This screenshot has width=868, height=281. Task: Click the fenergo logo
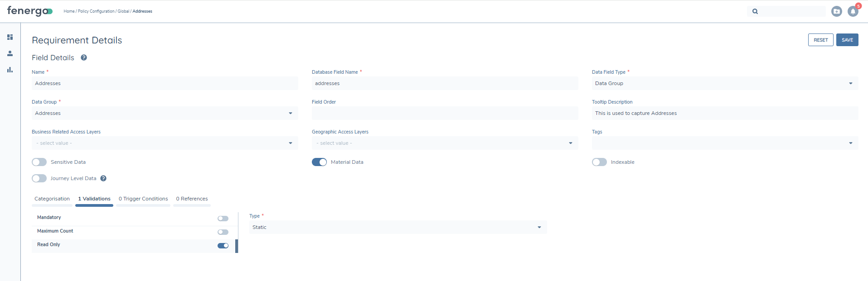[x=29, y=11]

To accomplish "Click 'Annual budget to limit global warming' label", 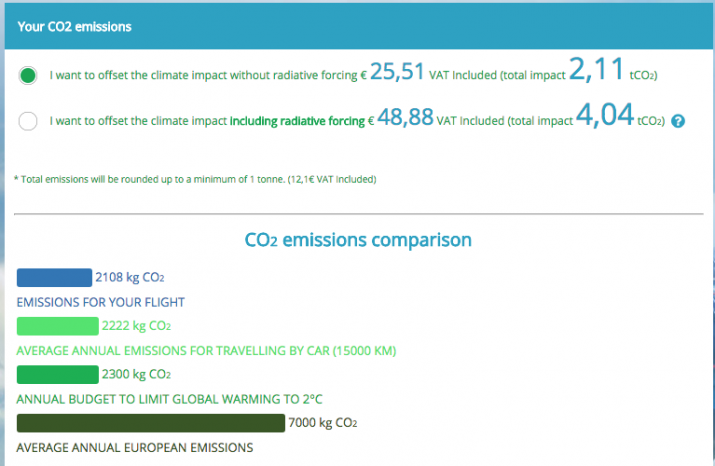I will pos(169,399).
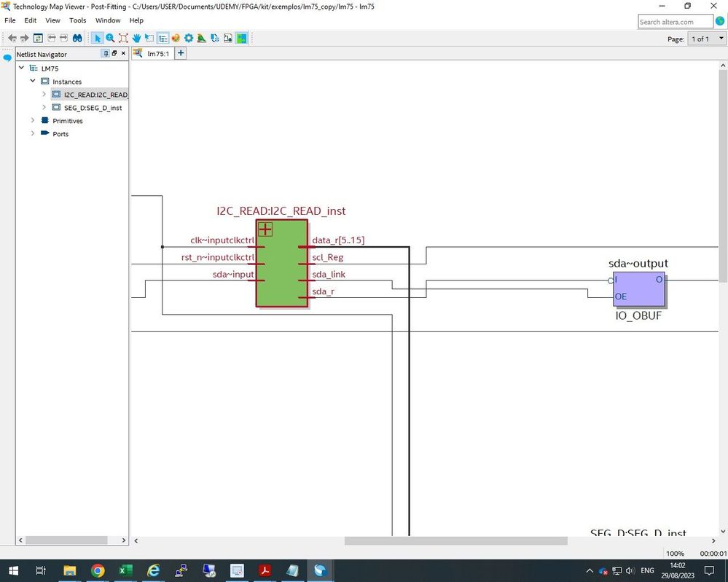Click the Back arrow in toolbar
This screenshot has width=728, height=582.
tap(12, 38)
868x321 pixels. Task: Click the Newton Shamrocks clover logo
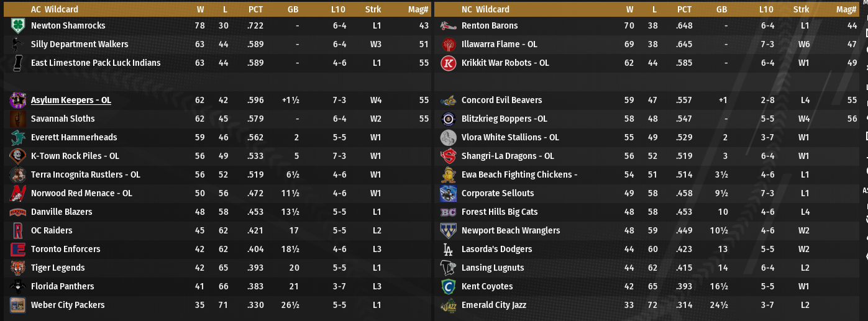click(x=17, y=25)
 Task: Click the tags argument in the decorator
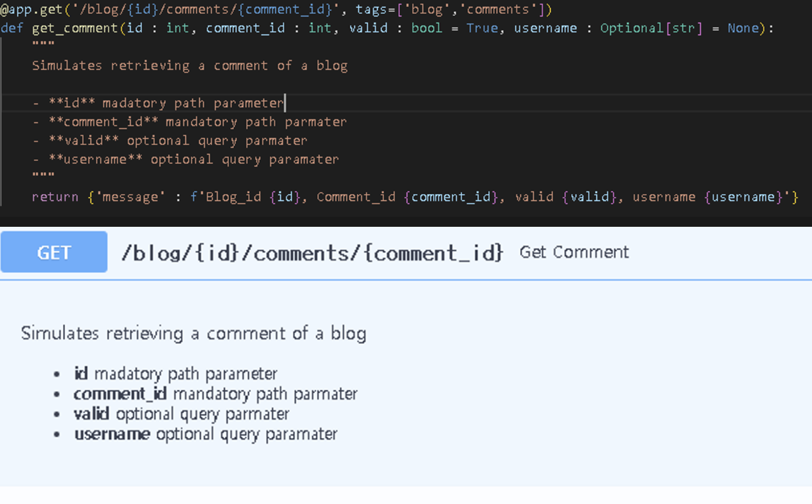point(372,9)
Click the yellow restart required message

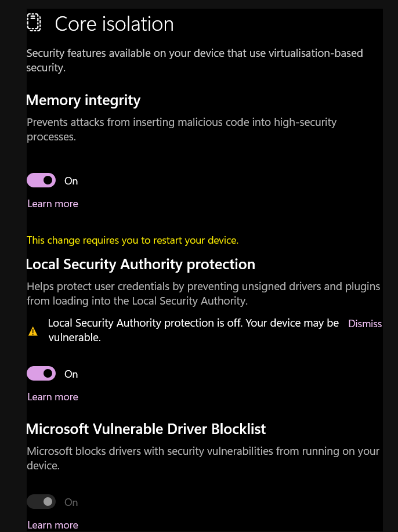132,240
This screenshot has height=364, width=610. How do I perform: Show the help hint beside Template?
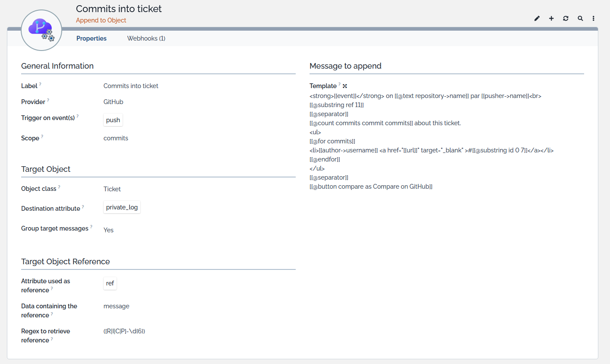click(339, 84)
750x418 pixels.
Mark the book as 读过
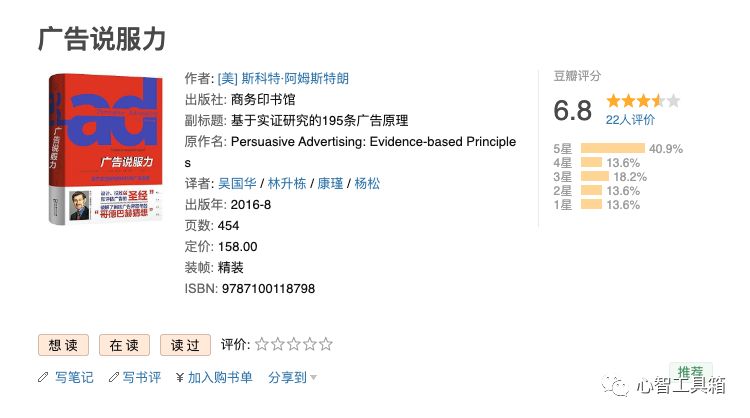[186, 345]
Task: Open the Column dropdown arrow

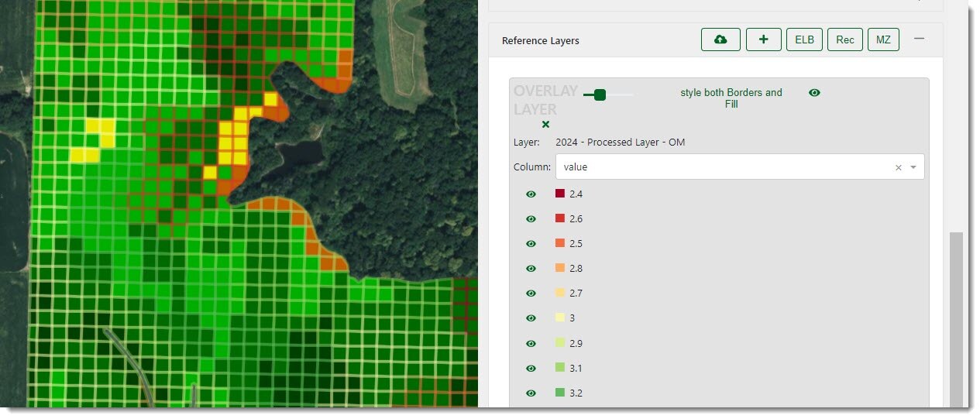Action: pyautogui.click(x=913, y=167)
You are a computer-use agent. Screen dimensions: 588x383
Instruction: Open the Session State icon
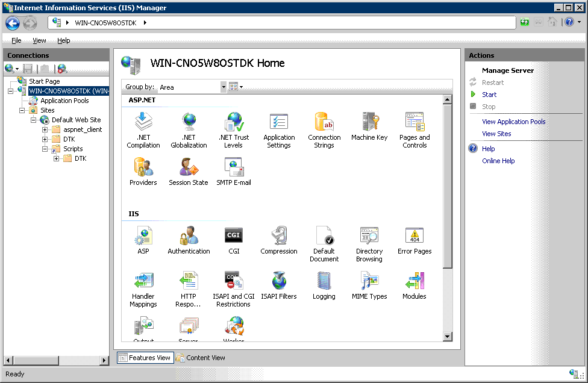(x=189, y=167)
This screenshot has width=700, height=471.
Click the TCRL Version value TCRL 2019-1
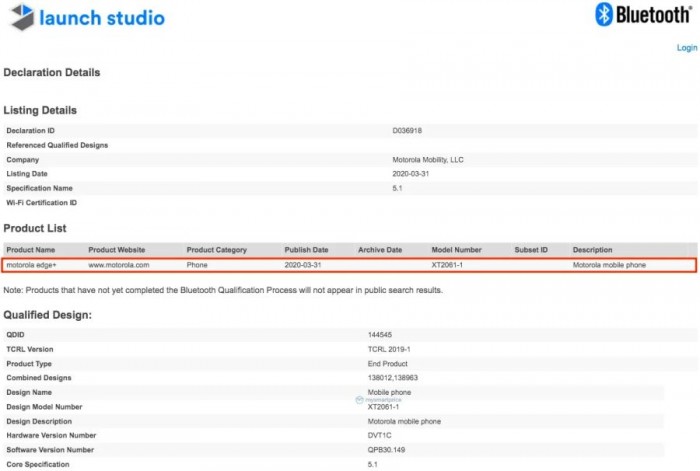(x=389, y=349)
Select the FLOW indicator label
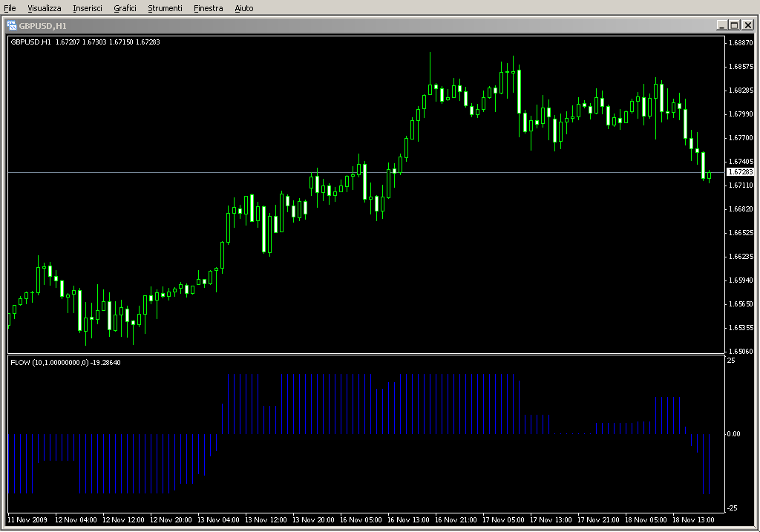Viewport: 760px width, 532px height. (x=65, y=362)
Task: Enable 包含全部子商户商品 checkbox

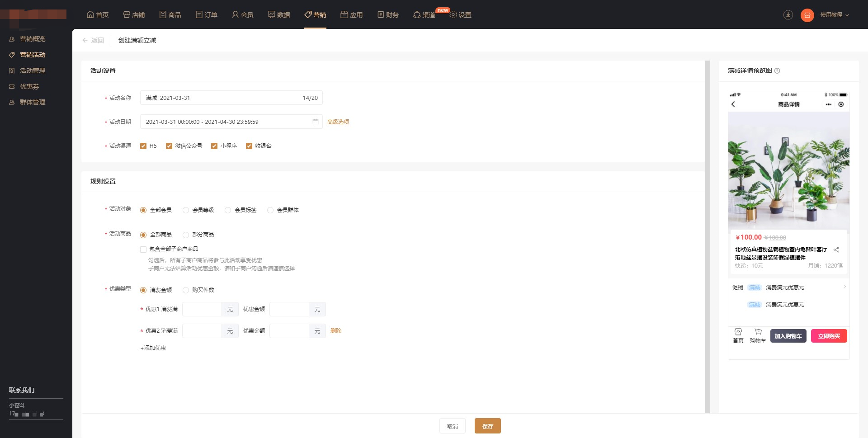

——

| Problem |
In the entries above, find the line containing "750x418 pixels.". Transcribe it and every later line to the end, exactly, and leave out the pictures.

| Exercise response |
750x418 pixels.
Mark the book as 读过
[186, 345]
Task: Open the Column dropdown arrow

Action: pyautogui.click(x=913, y=167)
You are a computer-use agent. Screen dimensions: 588x383
Instruction: Open the Session State icon
(x=189, y=167)
This screenshot has width=700, height=471.
Click the TCRL Version value TCRL 2019-1
(x=389, y=349)
Select the FLOW indicator label
Viewport: 760px width, 532px height. (x=65, y=362)
Task: Enable 包含全部子商户商品 checkbox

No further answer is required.